I’ve been invited to join a poetry collective! It’s called Poems While You Wait¹—the group sets up shop at event spaces and writes poems for people on demand, with great speed, on any topic of their choice, in exchange for a donation to a small not-for-profit literary press. It’s yet another situation that feels like it can only exist in a place like Chicago, in which I am once again and forever thankful to be living.
This all happened in a blur. A new friend heard me read one of my poems² at a Pesach seder. He was really excited to tell me about this poetry group that he’s part of. I didn’t learn much else up front, except that, in order to participate, you have to own a typewriter. Consider me intrigued.
He put me in touch with one of the co-founders, to whom I submitted a short introduction and a selection of my work. This person turned out to be Kathleen Rooney, the novelist³, and the author of the piece at Poetry Foundation (also a Chicago concern, I learned!) about Poems While You Wait that I’ve linked in the Notes below.
I’m very glad I found this out after sending my email—otherwise I might have intimidated myself out of the whole thing entirely.
As it happened, she enjoyed my poems and welcomed me in… pending acquisition of a vintage typewriter, with which another of the co-founders will assist me. I have been working to make my life more analog, so I’m pretty excited to learn how to use it.
The poets of Poems While You Wait. Not pictured: me. (I took the picture.)
Last weekend, I attended the above “poeming” at a local boutique movie theater to shadow and learn. We sat in the adjoining lounge and pitched our services to the various 20- and 30-somethings grabbing cocktails before a showing of Wes Anderson’s Rushmore. (It was during this pre-Rushmore rush that we received most of our commissions.)

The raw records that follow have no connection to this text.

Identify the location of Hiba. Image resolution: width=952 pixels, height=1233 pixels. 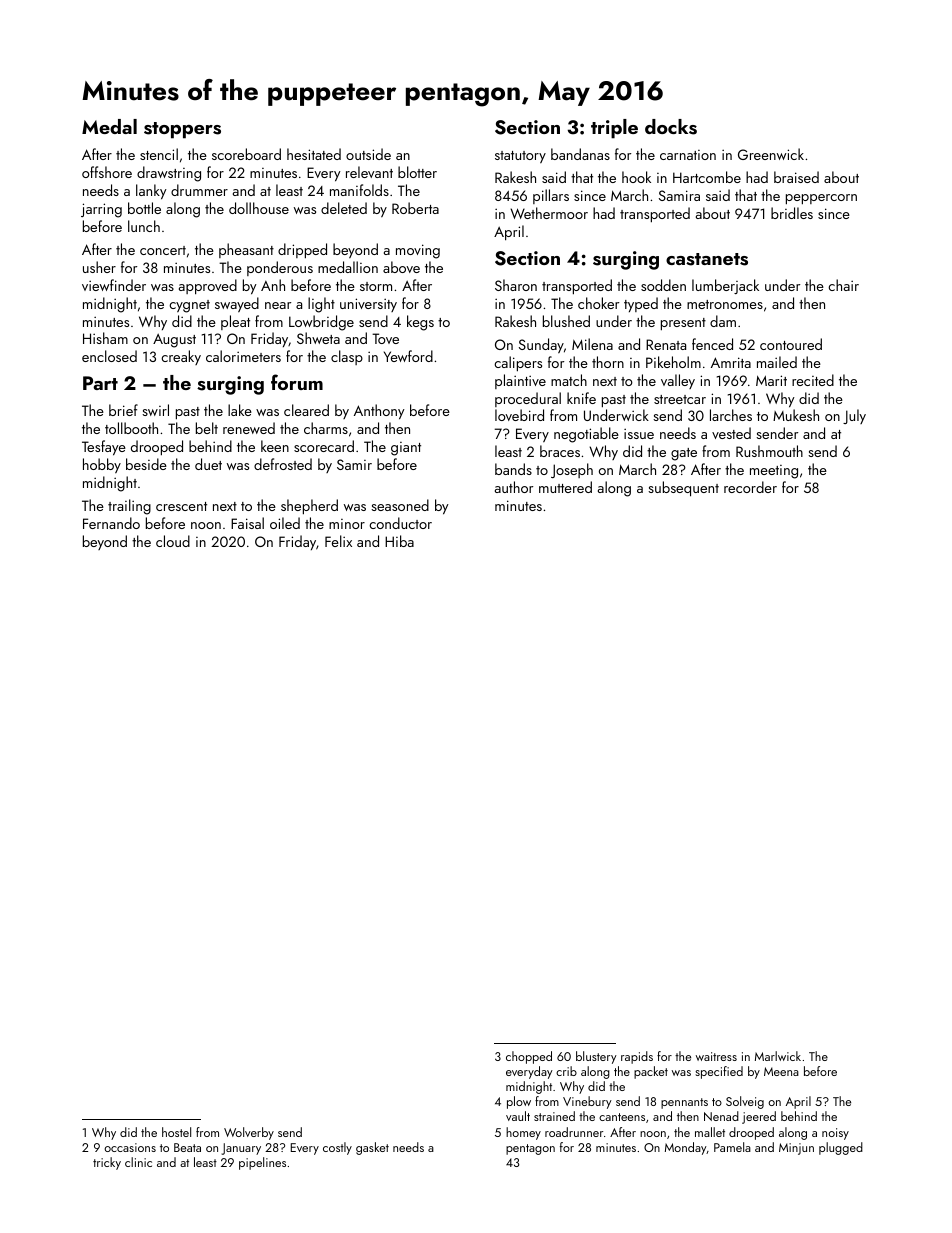
(399, 541).
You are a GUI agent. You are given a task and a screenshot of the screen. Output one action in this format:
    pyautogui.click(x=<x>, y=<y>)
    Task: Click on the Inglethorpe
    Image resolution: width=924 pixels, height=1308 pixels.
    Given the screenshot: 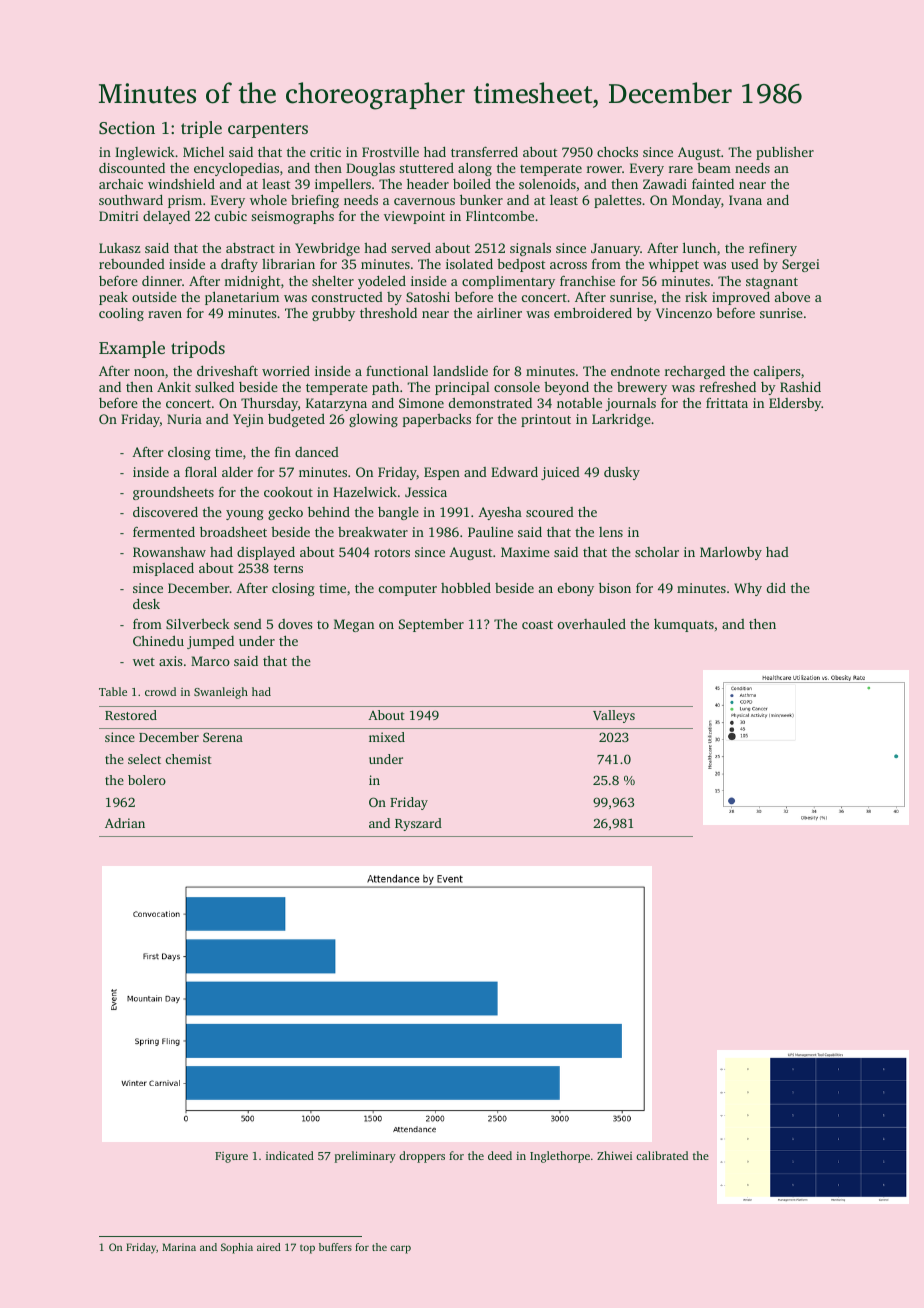 What is the action you would take?
    pyautogui.click(x=560, y=1157)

I was having a delightful time just watching and drinking and chatting, the latter of which we did plenty of once most of the patrons had left for the film. We decided to offer a free poem to someone who was still hanging out nearby, and Kathleen asked me if I wanted to write it. This was an ideal intro for me, since, once again, my brain had no time to “properly” consider the matter (i.e., to fabricate an excuse).

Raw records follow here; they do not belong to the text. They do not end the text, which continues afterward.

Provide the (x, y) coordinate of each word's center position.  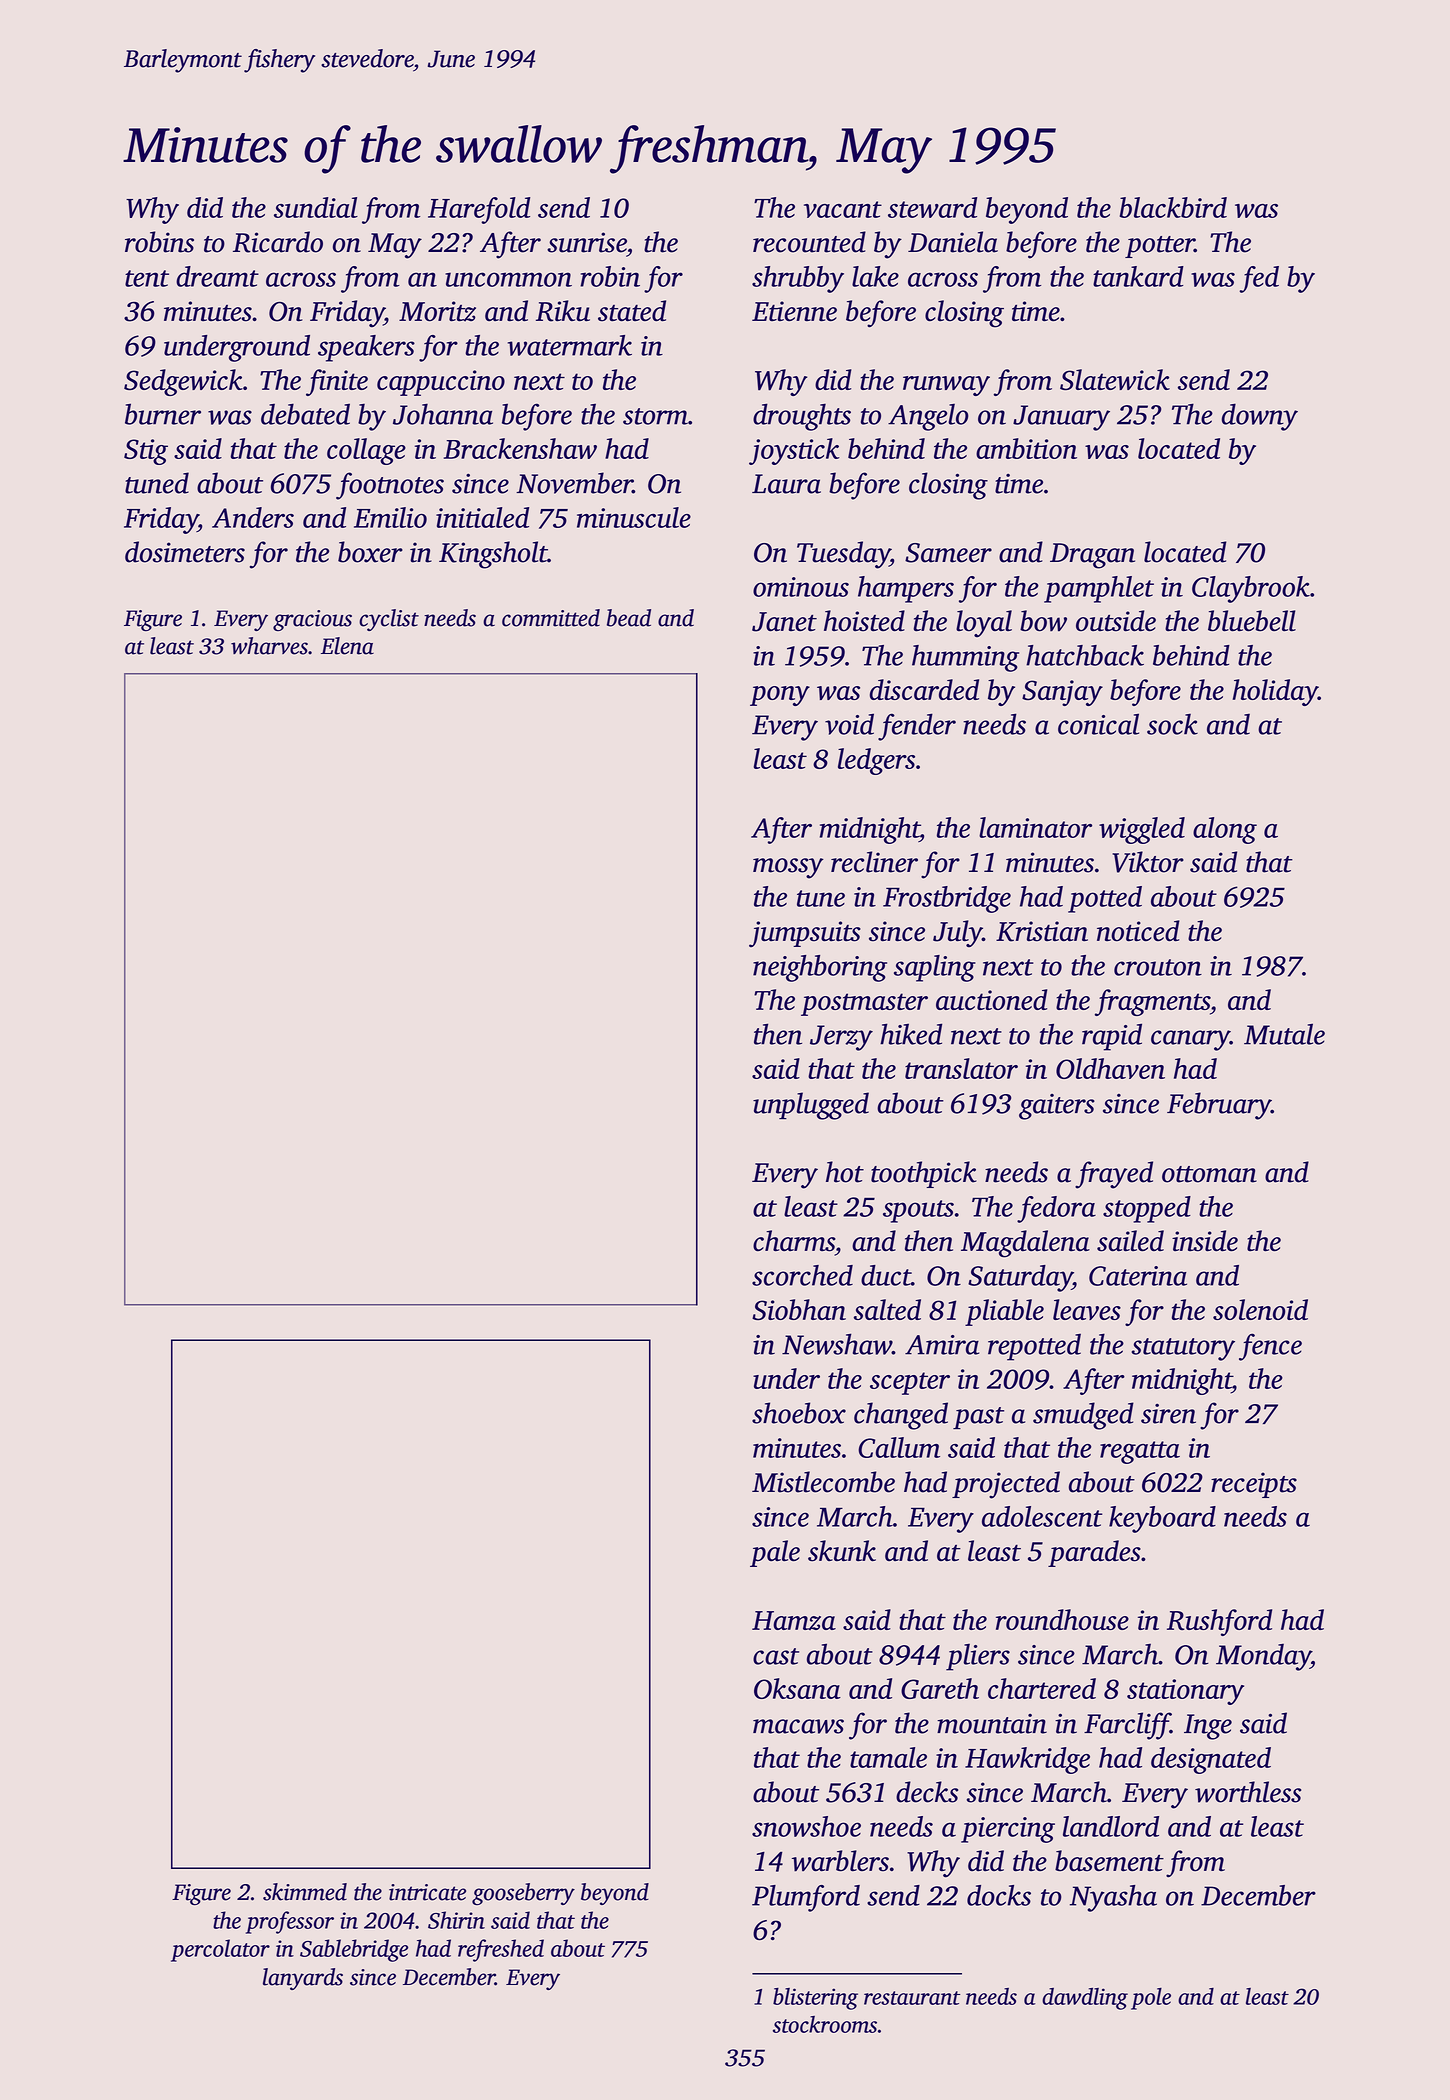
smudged (1083, 1416)
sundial (316, 207)
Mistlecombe (823, 1482)
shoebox (799, 1413)
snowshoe (806, 1826)
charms (794, 1241)
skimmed (305, 1892)
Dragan (1092, 556)
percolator (220, 1950)
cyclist (389, 620)
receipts (1254, 1485)
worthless (1248, 1792)
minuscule (634, 517)
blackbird (1173, 207)
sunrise (587, 242)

So that is how my first poem for Poems While You Wait came to be written, on a borrowed typewriter. It was about Saoirse, who is a cat. All I had to go on was the name, and a photo of her from the lockscreen of her owner’s phone, which showed Saoirse contorted in a super cute stretch on the floor. Here is what I came up with:
In the spur of the moment I decided to replace my last name with my middle name. Not sure I’ll keep doing that—feels like too much of an affectation.
Given that I hadn’t so much as touched a typewriter in who knows how long, I am pretty proud that there are not even more typos. The lack of capital letters is a product of my not knowing how to make them. Someone attempted to show me how but, when it didn’t work the first time, I immediately gave up; when you only have ten minutes to write a poem about someone’s treasured pet, which they will read while sitting in the same room as you, you kind of want to banish all distractions. Plus I liked the lowercase vibe.
I unrolled the finished poem, hand-delivered it to Saoirse’s owner, and then ran away.
At the end of the evening, I collected my portion of the tip jar, which was $1. I’ve had a poem published before, but this might have been the first time I actually got paid in hard cash for writing one.
And maybe it won’t be the last!
¹ Kathleen’s piece at Poetry Foundation provides a wonderful feel for what the experience is like.
The goal is to find places where people are not anticipating an encounter with poetry, but where they are engaged in an activity that they identify as expressing their values, and where those values are congruent with the ones you associate with poetry: a desire to learn, to be entertained, to make distinctions in terms of taste and experience, and to communicate.
² I first published that poem, “Pesach Morning,” way back in Issue #5 of this newsletter, with very little ceremony. What can I say, I like understatement. I do really love this poem, though.
If you prefer to listen, I’ve uploaded my spoken word version.
³ Kathleen Rooney is the author of, among other books, Cher Ami and Major Whittlesey, a World War I saga in which a soldier and a messenger pigeon twist fates. Cher Ami was a real bird, about whom we had recently learned in a children’s book about heroic animals. In another bit of synchronicity, one of the poems I submitted was about a flock of pigeons⁴.
⁴ The pigeon angle goes deeper! Just a week earlier, I had been walking through the park when I spotted, amongst the riff-raff that is usually to be found pecking through the grass, a dapper-looking avian towering above the others at twice their size. It had a ring of darkly-colored ruffled feathers protruding straight out from its neck, like the collar of a cape, and a head of pure white. “The King of the Pigeons,” I exclaimed (to some random passers-by).
Turns out I was not far off: this was a Grand Hungarian House Pigeon, probably purchased as a show pigeon (no comment) and later abandoned. They’ve since recaptured it—the survival odds in the “wild” were judged to be poor—and plan to put it up for adoption.